Here is the case.
1) First, I would read in about 30,000 records from a xml's url and create a database table to hold on these 30,000 records.
2) Then every day, I would read in these about 30,000 records from the same xml's url. Save them in a new temp table, the new temp table's structure is the same as the original table's strucuture.
3) Then I will compare the original table with the new temp table.
3a) if a record_id is in the new temp table but not in the original table, add it to the original table, record the timestamp.
3b) if a record_id is in the original table but not in the new temp table, set up the record in original table to be "not_active", record the timestamp.
3c) if a record_id is in both new temp and original table, but the content is different, update the content of the record in the original table, record the timestamp.
3d) if a record_id is in both new temp and original table, and the content is the same, nothing will be changed.

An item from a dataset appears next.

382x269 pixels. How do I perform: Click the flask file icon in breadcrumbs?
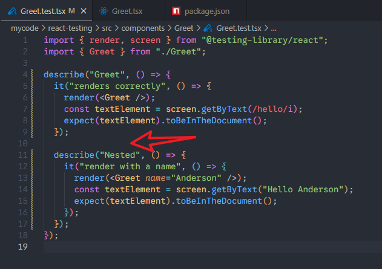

I used php and mysql. Here is my query script
//photo
/*table fields:
photo_id, file_name, caption, keywords, aspect_ratio,
*/
//update
//this will update the original table content with the new content from the new temp table if the content is different.
$sql_update_photo = "UPDATE photo, temp_photo
SET
photo.file_name = temp_photo.file_name,
photo.caption = temp_photo.caption,
photo.keywords = temp_photo.keywords,
photo.aspect_ratio = temp_photo.aspect_ratio
WHERE photo.photo_id = temp_photo.photo_id";
mysql_query($sql_update_photo);
//INSERT INTO photo
//this will insert the new records
$sql_select_from_temp_photo = "SELECT photo_id, file_name, caption, keywords, aspect_ratio
FROM temp_photo
WHERE photo_id NOT IN (SELECT photo_id FROM photo)";
$sql_insert_into_photo = "INSERT INTO photo (photo_id, file_name, caption, keywords, aspect_ratio)
$sql_select_from_temp_photo";
mysql_query($sql_insert_into_photo);
//UPDATE photo
//de-activate the origianl records if not in the new.
$sql_update_photo = "UPDATE photo
SET active = 0
WHERE photo_id NOT IN (SELECT photo_id FROM temp_photo)";
mysql_query($sql_update_photo);
//re-activate the origianl records if in the new.
$sql_update_photo = "UPDATE photo
SET qm_active = 1
WHERE photo_id IN (SELECT photo_id FROM temp_photo)";
mysql_query($sql_update_photo);
It is working fine with the records like up to 2,000 - 3,000. And it is running as a cron one time a day. So everything is ok.
But with the records up to 20,000 or more. This approach is very slow.
I think this query is slow
//update
//this will update the original table content with the new content from the new temp table if the content is different.
$sql_update_photo = "UPDATE photo, temp_photo
SET
photo.file_name = temp_photo.file_name,
photo.caption = temp_photo.caption,
photo.keywords = temp_photo.keywords,
photo.aspect_ratio = temp_photo.aspect_ratio
WHERE photo.photo_id = temp_photo.photo_id";
Any advices that I can improve the performance?
Instead of this query script.
//update
//this will update the original table content with the new content from the new temp table if the content is different.
$sql_update_photo = "UPDATE photo, temp_photo
SET
photo.file_name = temp_photo.file_name,
photo.caption = temp_photo.caption,
photo.keywords = temp_photo.keywords,
photo.aspect_ratio = temp_photo.aspect_ratio
WHERE photo.photo_id = temp_photo.photo_id";
Another approach I used is use left join and is null (use <=> for allow null value)
http://phpbuilder.com/board/showthread.php?t=10367932&highlight=left+join
Some friends said left join and is null will be faster. (I will give a try now).
Is this the solution I should go to? Any other solutions?
Thanks!